Laura Palmer

Laura is a Postdoctoral Research Associate at King’s Centre for Military Health Research, King’s College London. Laura’s PhD project involved modelling longitudinal trajectories of alcohol misuse in the UK Armed Forces (UKAF) and using biographical interviews of drinking experiences to understand broader trends. As a mixed methods researcher, Laura is particularly interested in how epidemiological research and perspectives of lived experience can be integrated. Laura currently works on a project funded by Forces in Mind Trust using similar methods to understand how symptoms of Post-Traumatic Stress Disorder (PTSD) develop in serving and ex-serving samples.

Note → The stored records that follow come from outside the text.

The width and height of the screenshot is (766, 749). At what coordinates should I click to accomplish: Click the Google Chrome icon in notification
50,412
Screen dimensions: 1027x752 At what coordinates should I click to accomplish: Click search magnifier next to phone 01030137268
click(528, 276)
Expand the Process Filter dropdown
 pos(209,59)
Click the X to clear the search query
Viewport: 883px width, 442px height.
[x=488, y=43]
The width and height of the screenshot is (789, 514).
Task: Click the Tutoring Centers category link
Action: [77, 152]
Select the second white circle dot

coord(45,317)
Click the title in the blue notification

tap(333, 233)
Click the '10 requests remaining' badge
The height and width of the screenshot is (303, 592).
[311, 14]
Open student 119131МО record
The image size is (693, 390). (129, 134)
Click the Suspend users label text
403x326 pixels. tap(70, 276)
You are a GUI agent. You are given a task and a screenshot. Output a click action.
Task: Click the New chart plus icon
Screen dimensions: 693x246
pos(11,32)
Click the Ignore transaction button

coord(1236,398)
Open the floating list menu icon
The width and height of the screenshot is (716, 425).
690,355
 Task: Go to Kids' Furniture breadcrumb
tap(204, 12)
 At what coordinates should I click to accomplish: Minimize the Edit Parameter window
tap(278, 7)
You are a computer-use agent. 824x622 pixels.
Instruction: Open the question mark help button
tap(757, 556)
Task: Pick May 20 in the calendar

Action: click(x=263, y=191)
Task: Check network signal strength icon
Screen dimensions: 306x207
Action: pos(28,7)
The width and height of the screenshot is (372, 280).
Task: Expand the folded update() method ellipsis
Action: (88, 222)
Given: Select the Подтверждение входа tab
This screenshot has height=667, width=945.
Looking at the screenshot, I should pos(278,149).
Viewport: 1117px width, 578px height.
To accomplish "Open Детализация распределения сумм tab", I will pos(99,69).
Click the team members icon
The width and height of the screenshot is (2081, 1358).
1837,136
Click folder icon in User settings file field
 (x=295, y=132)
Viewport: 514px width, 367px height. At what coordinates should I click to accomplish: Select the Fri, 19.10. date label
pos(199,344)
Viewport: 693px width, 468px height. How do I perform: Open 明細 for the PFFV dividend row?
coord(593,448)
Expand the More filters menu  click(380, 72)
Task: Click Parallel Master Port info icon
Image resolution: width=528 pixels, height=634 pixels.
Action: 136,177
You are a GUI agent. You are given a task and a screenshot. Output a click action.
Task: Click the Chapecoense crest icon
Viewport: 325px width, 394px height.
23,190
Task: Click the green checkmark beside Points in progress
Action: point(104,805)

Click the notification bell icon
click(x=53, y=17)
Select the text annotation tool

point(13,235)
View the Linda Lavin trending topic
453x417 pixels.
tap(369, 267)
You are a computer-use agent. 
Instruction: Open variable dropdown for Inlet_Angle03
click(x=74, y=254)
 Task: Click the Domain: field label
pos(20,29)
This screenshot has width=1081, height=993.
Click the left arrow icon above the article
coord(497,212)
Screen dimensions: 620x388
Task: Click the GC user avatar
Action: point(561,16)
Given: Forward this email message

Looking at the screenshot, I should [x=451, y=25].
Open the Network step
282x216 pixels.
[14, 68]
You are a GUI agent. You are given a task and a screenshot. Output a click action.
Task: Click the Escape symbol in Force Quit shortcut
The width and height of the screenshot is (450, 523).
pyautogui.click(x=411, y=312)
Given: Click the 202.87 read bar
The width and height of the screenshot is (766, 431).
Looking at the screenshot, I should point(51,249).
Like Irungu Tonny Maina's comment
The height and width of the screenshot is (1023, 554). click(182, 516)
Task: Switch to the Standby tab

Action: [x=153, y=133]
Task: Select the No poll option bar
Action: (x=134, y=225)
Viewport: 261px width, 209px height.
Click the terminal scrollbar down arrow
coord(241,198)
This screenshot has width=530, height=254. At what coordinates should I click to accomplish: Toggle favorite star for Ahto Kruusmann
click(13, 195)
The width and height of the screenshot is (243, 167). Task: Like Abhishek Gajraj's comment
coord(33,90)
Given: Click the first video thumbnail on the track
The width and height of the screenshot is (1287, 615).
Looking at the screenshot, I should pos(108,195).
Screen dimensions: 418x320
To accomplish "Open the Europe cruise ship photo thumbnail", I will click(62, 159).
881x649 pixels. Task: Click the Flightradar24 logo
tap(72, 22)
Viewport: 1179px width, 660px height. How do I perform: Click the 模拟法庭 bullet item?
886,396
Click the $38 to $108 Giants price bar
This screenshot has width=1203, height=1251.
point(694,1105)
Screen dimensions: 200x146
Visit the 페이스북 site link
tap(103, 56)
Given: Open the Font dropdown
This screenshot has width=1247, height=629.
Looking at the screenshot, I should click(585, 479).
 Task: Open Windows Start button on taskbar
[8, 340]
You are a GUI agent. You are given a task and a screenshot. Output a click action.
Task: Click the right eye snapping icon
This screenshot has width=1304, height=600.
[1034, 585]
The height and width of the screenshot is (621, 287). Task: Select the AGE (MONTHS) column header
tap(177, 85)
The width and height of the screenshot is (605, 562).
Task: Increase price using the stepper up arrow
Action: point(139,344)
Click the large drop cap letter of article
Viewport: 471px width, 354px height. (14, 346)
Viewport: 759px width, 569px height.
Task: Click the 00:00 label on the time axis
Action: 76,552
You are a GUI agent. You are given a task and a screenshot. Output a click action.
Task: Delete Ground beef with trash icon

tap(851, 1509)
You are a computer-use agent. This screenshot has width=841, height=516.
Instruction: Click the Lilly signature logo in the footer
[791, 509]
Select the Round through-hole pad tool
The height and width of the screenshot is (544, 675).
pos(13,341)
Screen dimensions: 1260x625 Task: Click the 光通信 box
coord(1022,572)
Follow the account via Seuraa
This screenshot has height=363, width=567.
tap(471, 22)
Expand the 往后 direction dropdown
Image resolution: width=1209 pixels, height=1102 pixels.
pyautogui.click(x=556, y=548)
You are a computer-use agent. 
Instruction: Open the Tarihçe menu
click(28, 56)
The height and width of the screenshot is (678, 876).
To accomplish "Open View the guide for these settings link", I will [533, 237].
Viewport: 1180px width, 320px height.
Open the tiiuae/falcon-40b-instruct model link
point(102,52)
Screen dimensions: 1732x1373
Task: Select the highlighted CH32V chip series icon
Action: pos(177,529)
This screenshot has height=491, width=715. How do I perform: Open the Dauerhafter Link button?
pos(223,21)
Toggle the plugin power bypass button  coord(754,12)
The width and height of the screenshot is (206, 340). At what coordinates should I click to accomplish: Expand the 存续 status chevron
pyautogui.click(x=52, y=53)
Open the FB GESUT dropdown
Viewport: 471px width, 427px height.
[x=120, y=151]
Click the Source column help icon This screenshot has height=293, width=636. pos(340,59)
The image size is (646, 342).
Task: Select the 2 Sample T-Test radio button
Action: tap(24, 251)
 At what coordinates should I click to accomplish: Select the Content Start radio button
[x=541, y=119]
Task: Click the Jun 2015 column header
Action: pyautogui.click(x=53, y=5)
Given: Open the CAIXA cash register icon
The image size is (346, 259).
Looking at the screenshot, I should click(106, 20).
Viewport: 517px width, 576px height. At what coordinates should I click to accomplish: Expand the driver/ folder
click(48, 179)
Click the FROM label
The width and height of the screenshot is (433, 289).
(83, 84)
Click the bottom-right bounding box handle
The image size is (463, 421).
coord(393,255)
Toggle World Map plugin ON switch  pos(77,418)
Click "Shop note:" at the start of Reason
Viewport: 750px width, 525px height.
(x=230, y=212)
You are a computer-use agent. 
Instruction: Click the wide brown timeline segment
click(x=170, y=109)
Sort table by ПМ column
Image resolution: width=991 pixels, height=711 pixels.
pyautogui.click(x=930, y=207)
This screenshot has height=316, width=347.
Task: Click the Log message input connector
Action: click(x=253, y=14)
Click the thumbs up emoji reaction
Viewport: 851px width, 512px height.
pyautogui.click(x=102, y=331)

Drinking patterns among the UK Armed Forces: Big data and lived experience perspectives


Aims This mixed methods study aimed to investigate the most common trajectories of alcohol misuse in a UK Armed Forces (UKAF) sample and qualitatively explored the drinking experiences of ex-serving personnel. Quantitative and qualitative analyses were used to examine risk factors and outcomes of different types of drinking.

Methods Latent growth mixture models (LGMM) used longitudinal data from a health and wellbeing cohort study of serving and ex-serving UKAF personnel (N=7,111) to define alcohol misuse trajectories. Qualitative interviews were conducted with ex-serving personnel (N=30) belonging to the highest-risk trajectories to explore pre, peri and post-Service drinking. Risk factors associated with each trajectory were examined in regression analyses and were selected based on salient qualitative themes. A bespoke integration process was used to triangulate quantitative and qualitative findings.

Results Alcohol misuse remained stable for most of the UKAF sample serving at the start of the Iraq War (2003) with only a minority decreasing over time. Qualitatively, individuals experienced shifts from social binge-drinking to individualised, habitual drinking, which sometimes progressed to self-medication. Ex-serving personnel attributed specific drinking habits to their military experiences, including a remarkable capacity to function with serious alcohol problems and an adherence to on/off drinking patterns.

Conclusions Alcohol misuse remains an urgent issue for the UK Armed Forces. Through-life stressors are likely to perpetuate alcohol misuse in this population. Mixed methods approaches can provide integrative opportunities to examine broader alcohol trends in addition to lived experiences, including how people negotiate with notions of agency, dependence and ‘problem drinking’ identities.